Appropriate Climates for Hardy Bulbs
There are two types of flower bulbs, tender and hardy. Tulip bulbs are considered hardy, meaning they require a period of cold weather in order to properly break their dormancy and resume growth. Tender bulbs are unable to tolerate cold weather and must be stored indoors until warmer temperatures resume.
Hardy bulbs such as tulips can be left in the ground during the winter months or planted in the fall in cool to cold climate growing zones one to seven. The USDA Hardiness Growing Zone map for North America has 11 different growing zones. Growing zones higher than a seven will most likely require hardy bulbs to be stored in a refrigerator for the appropriate number of weeks needed until they can be planted to resume their natural growing cycle.
Ohio's Growing Zones
According to Cleveland.com, the 2012 update of hardiness zones puts Ohio in growing zones 6B, 6A, and 5B. Expert gardener P. Allen Smith, who hosts his own gardening show on public television, suggests the best time for planting tulip bulbs in the moderate climate zones of four through seven (where Ohio falls) is any time from September through November. The bulbs should be planted soon after being purchased in order for a strong root system to develop before the winter frost arrives.
How to Plant Tulip Bulbs
Proper planting techniques for tulip bulbs are another key element for a successful spring bloom. Use the following tips to make sure your bulbs have the best chance of flowering. Large, firm bulbs are the best, although they will vary in size naturally.

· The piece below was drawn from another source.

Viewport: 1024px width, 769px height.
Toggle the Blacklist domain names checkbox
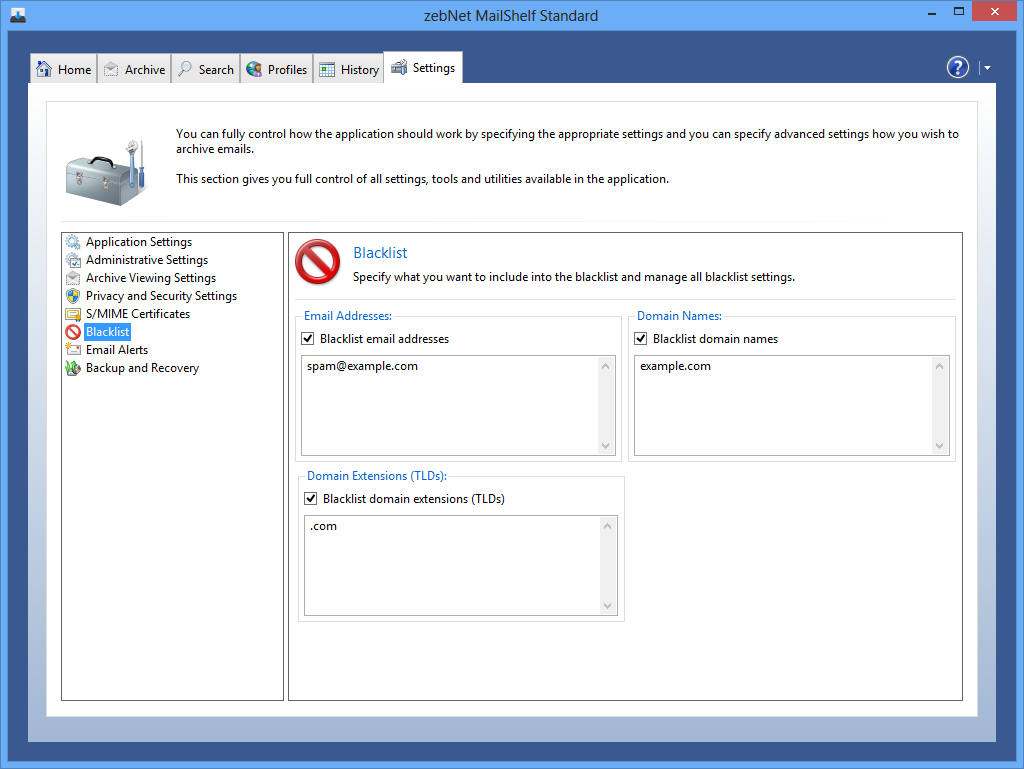[x=641, y=339]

- Plant the tulip bulbs at a depth that is at least three times their height.
- Instead of individual holes, dig out an entire area, deep enough for the largest bulb. Make small mounds for the smaller bulbs, to ensure all are planted at the proper depth.
- Always plant the bulbs with the fat end down and the tapered end up.

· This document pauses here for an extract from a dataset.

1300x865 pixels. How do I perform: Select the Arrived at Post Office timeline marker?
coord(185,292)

- If you find a bulb that you can't tell the fat end from the tapered end, plant it sideways.
- Plant the bulbs randomly instead of in straight rows. This will help you avoid having a hole in the row if a bulb fails to grow and also has a more natural appearance.
- Plant a few different types of tulips for a longer blooming season.

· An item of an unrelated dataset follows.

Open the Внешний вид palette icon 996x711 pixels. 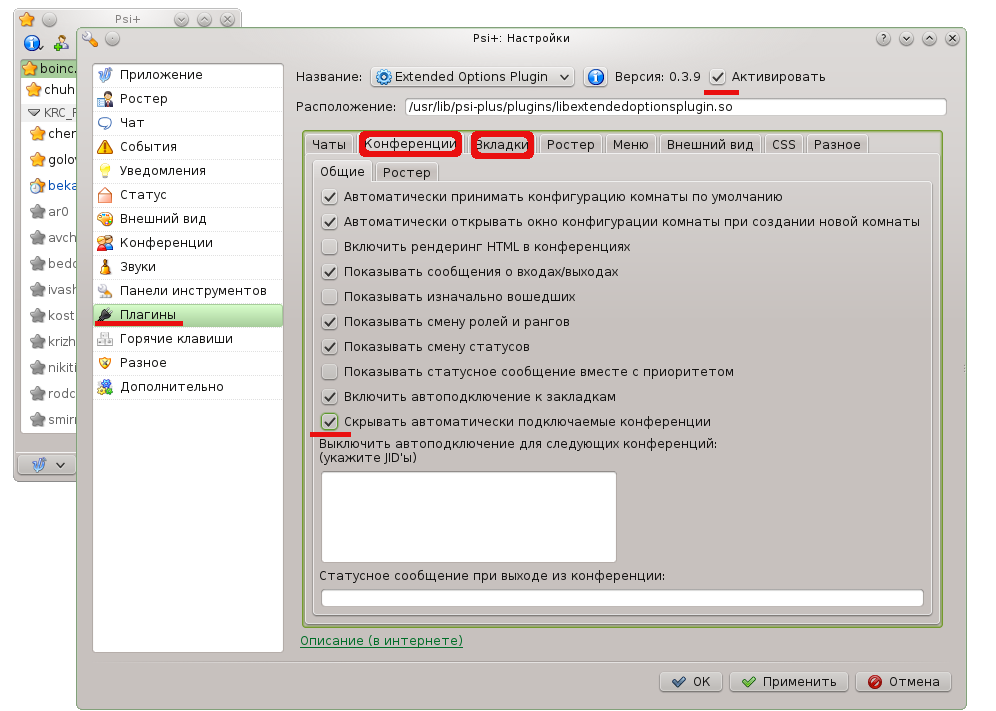coord(105,219)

- Choose an area with plenty of sun exposure. Partial shade will also work, however, the bulbs planted in areas with full sun exposure will grow faster and bloom first.
- Top off the soil with mulch, which should be factored into the planting depth.
- Don't forget to water the area where you plant your bulbs.
- You can also plant potted tulips in the fall.
Tips for Protecting Bulbs from Rodents
Tulip bulbs are a tasty treat for small furry creatures that live outside. However, you can protect your bulbs from these varmints with these helpful tips:
- P. Allen Smith suggests using a piece of chicken wire cut one inch larger than the tulip bed. Bend the edges down to form a lid shape and place the chicken wire over the bulbs once they are covered with soil, pushing the edges into the soil. Then cover with mulch. Remove the chicken wire in the spring when the plant foliage begins to emerge.
- Smith also suggests using synthetic bulb food instead of bone meal when planting, as rodents are attracted to bone meal.
- Hardware cloth can also be laid over the planting area before covering with soil.
- Dip the bulbs in a rodent repellent such as Bobbex-R.
Planting Tulips in Ohio
Although there is about a three-month span of planting time in the fall for tulip bulbs in Ohio, you should pay attention to weather patterns each year and adjust your planting time accordingly. If it has been an unusually cool summer or weather experts are predicting an early frost, plant your bulbs in early to mid- September.